Struggling to choose between HortonWorks Data Platform and Google Cloud Dataproc? Both products offer unique advantages, making it a tough decision.
HortonWorks Data Platform is a Ai Tools & Services solution with tags like hadoop, big-data, analytics.
It boasts features such as Distributed storage and processing using Hadoop, Real-time data processing with Storm, Data governance and security, Simplified management and monitoring, Integration with R, Python, Spark and more and pros including Open source and free, Scalable and flexible, Supports wide variety of workloads, Enterprise-grade security and governance, Large ecosystem of integrations.
On the other hand, Google Cloud Dataproc is a Ai Tools & Services product tagged with hadoop, spark, big-data, analytics.
Its standout features include Managed Spark and Hadoop clusters, Integrated with other GCP services, Autoscaling clusters, GPU support, Integrated monitoring and logging, and it shines with pros like Fast and easy cluster deployment, Fully managed so no ops work needed, Cost efficient, Integrates natively with other GCP services.

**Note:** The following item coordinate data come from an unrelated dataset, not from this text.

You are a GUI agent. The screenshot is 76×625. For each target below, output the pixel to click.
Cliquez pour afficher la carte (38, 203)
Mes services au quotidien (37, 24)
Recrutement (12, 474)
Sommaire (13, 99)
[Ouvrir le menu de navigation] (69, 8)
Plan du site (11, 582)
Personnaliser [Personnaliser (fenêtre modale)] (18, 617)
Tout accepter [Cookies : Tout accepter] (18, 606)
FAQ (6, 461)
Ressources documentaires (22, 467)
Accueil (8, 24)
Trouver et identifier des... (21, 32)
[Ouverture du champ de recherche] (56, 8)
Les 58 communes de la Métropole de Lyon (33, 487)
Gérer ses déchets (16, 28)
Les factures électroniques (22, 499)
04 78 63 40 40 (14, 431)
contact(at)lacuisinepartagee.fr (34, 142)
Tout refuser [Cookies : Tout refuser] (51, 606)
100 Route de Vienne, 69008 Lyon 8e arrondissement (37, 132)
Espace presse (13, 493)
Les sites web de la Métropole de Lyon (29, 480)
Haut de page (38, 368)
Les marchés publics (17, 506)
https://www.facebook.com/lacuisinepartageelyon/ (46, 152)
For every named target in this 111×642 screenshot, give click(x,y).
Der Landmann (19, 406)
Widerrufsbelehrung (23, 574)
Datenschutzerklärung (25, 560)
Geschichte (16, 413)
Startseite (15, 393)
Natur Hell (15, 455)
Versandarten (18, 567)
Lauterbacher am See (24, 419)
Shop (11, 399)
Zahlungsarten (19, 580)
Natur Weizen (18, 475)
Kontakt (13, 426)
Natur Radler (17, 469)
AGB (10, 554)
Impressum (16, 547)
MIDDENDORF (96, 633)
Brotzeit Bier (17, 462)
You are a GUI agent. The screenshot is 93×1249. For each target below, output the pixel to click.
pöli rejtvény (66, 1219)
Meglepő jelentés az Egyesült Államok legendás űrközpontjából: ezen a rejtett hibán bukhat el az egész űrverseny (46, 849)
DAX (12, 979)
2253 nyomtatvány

To help you make an informed decision, we've compiled a comprehensive comparison of these two products, delving into their features, pros, cons, pricing, and more. Get ready to explore the nuances that set them apart and determine which one is the perfect fit for your requirements.
HortonWorks Data Platform (HDP) is an open source distributed data management platform based on Apache Hadoop. It provides scalable and flexible data storage and processing for big data workloads.
Google Cloud Dataproc is a fast, easy-to-use, fully-managed cloud service for running Apache Spark and Apache Hadoop clusters in a simple, cost-efficient way.